割と平気で非人道的に物事が進むこの社会に、慣れるまでに時間が掛かった。
騎士団に漸く慣れたところなんだ。
最初は訳も分からず魔法をぶっ放して、人を殺して、吐いて、泣いて、それでもやるしか無くて。
途中からカダフィア様が副官にしてくれて、必要なところだけ攻撃すれば良いからと言われてやりやすくなって、この世界でも上手くやっていけるかもと思い直したばかりだったんだ。
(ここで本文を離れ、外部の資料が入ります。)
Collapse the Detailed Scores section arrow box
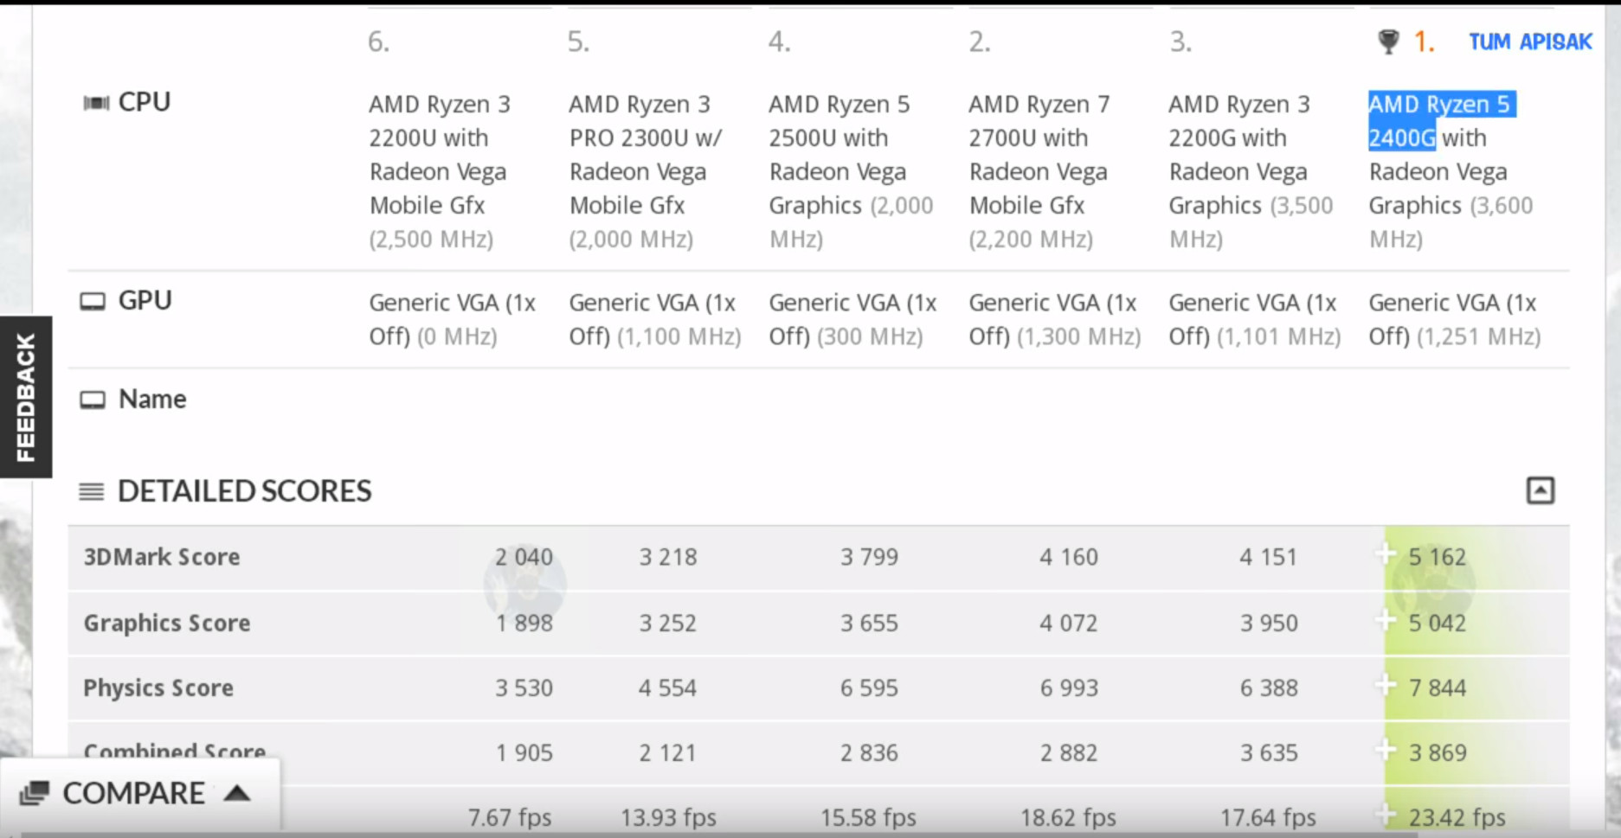The width and height of the screenshot is (1621, 838). [1540, 490]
これから漸く楽しい事を見つけようと、前世を忘れて生きて行こうと思ったばかりだったんだ。
僕はお前達のオモチャじゃない。
オルジュナ王太子殿下の唇が僕の唇に合わさり、舌が入って口の中を動き回るけど、生暖かい虫が入り込んでいる様で気持ち悪い。
胸元を這い回る手が気持ち悪い。
足を割る動きが手慣れすぎてて、吐き気がしてくる。
僕は目を見開いた。
腹の底が熱くなる。
もう良いんじゃないかな?
頑張る必要なんて無かったんだろう。
僕の身体から炎が上がった。
滅茶苦茶に熱を放った。
上に乗ってた王太子殿下?
焼け死ねば良いんじゃないかな?
こんな事やってても部屋の中に残って護衛をしていた騎士も一緒に燃やしちゃおう。
悲鳴をあげた殿下に花瓶の水をかけて身を呈して守ろうとしてるけど、君の甲冑も熱で熱いはずだよね。
その忠誠心が勿体無いね。
僕は窓をぶち破って外に出た。
どこに行こう?
行き先なんてない。
僕は前世を思い出した時に何も持っていなかったんだ。
この身ひとつだけだった。
名前を書いて前世を思い出した世界は、僕を悲しみのどん底に落とすだけの世界だった。